Armenia’s government has barred yet another Diaspora-based activist of the Armenian Revolutionary Federation (Dashnaktsutyun) from entering the country, again drawing strong condemnation from the opposition party.
U.S. citizen Areni Margossian was deported back to Lebanon on Thursday one day after arriving at Yerevan’s Zvartnots airport on a flight from Beirut. In a live video aired from Zvartnots, she said immigration officers there took away her passport and refused to explain why she is not allowed to enter the country.
The National Security Service (NSS), which is in charge of border control, also did not provide such an explanation to the office of Armenia’s human rights defender. The office said it was only told that Margossian’s “entry to Armenia is prohibited.”

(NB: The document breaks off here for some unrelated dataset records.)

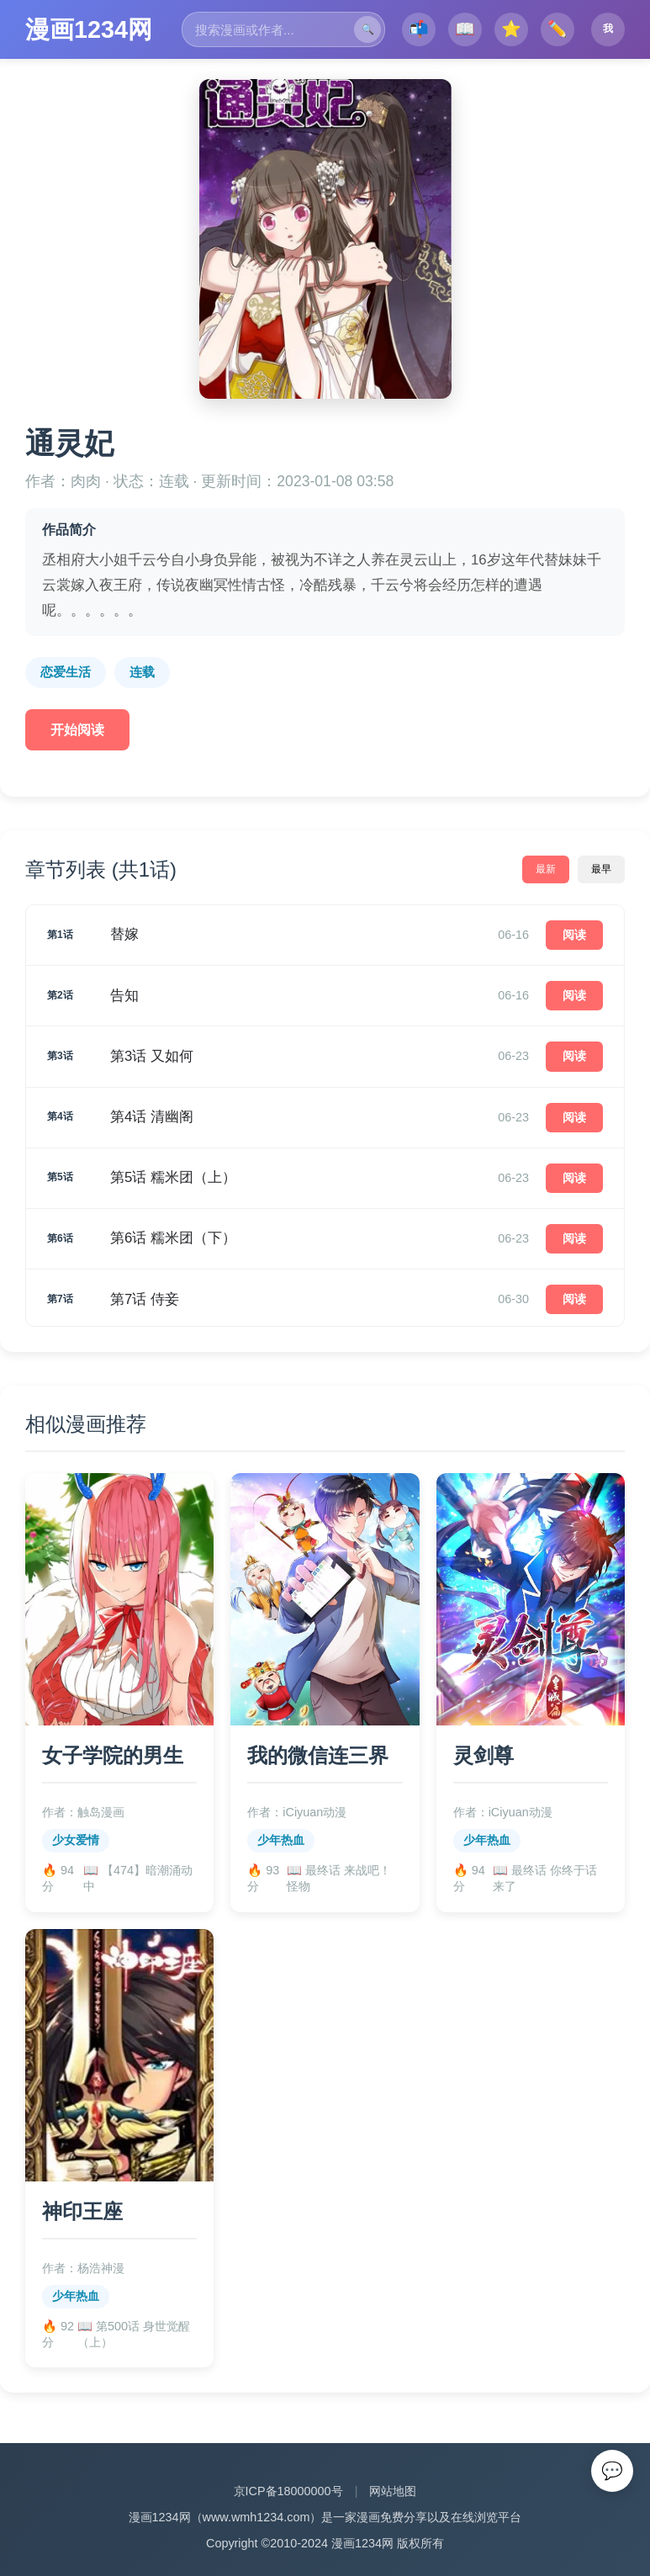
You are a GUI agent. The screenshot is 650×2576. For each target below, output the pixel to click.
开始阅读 (77, 730)
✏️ (557, 33)
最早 (601, 869)
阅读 (574, 934)
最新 (546, 869)
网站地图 (392, 1986)
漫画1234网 (88, 29)
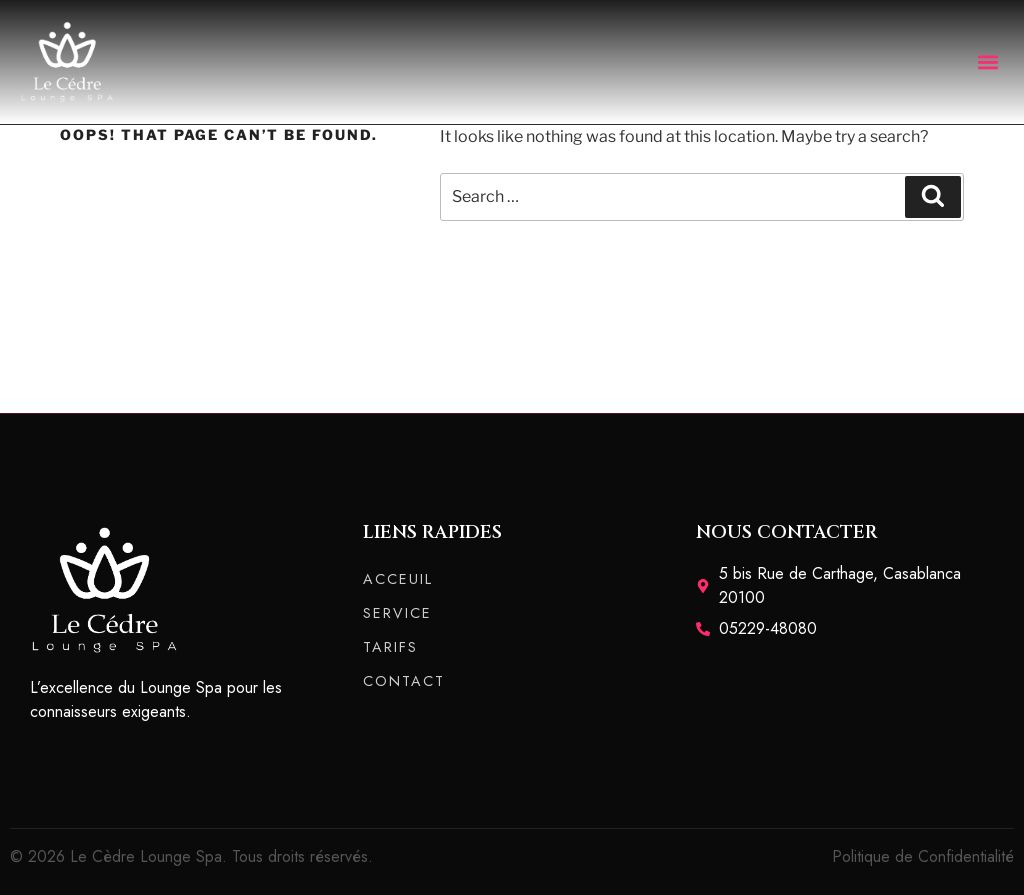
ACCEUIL (398, 579)
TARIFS (390, 647)
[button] (987, 61)
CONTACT (404, 681)
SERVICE (397, 613)
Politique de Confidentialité (923, 856)
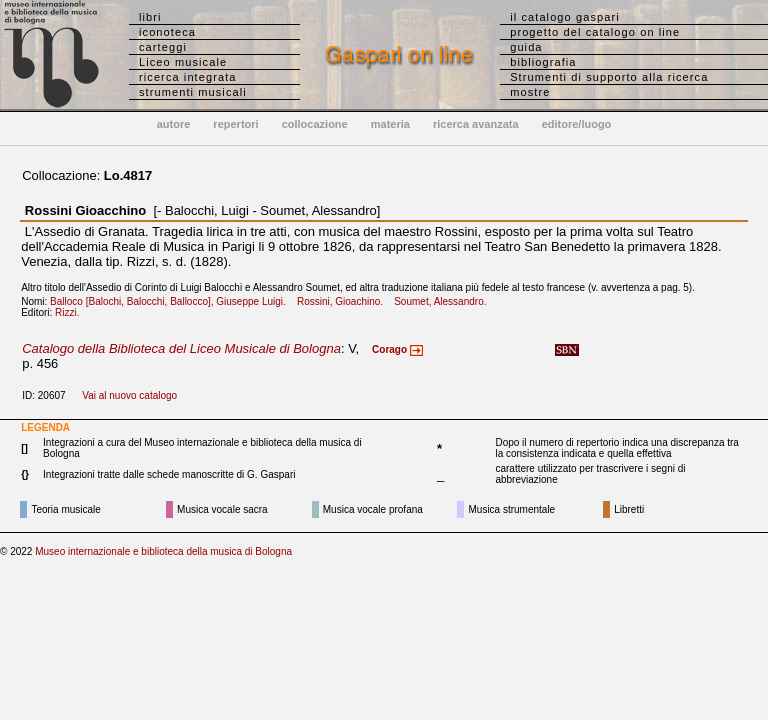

Kristine Vartanian, a Dashnaktsutyun member of the Armenian parliament who visited the airport in a bid to prevent her deportation, said the Armenian-American woman was denied entry because of being affiliated with the pan-Armenian party highly critical of Prime Minister Nikol Pashinyan. Margossian has attended anti-Pashinyan protests and “not shied away from expressing her views about those in power in Armenia,” the lawmaker said.
Margossian defended her participation in the protests staged outside the Armenian Embassy in Washington and elsewhere in the United States. “We are fighting so that Armenia doesn’t hand over Artsakh (Nagorno-Karabakh) to the enemy,” she told RFE/RL’s Armenian Service.
“I don’t know why they think that we are dangerous people,” she said. “We only hold demonstrations and don’t harm anyone.”
Margossian is the sixth Dashnaktsutyun member known to have been banned from visiting their ancestral homeland over the past year. The other blacklisted members include Mourad Papazian, one of the leaders of France’s influential Armenian community.
Dashnaktsutyun, which is a key member of the main opposition Hayastan alliance, has accused Pashinyan of ordering the travel bans to try to silence his vocal critics in the worldwide Armenian Diaspora.
“It’s absurd that we see this precedent under a government that talks the most about democracy,” said Vartanian.
Under Armenian law, foreign nationals can be banned from visiting Armenia if they pose a threat to its “state security” and “constitutional order” or plan to carry out terrorist attacks there.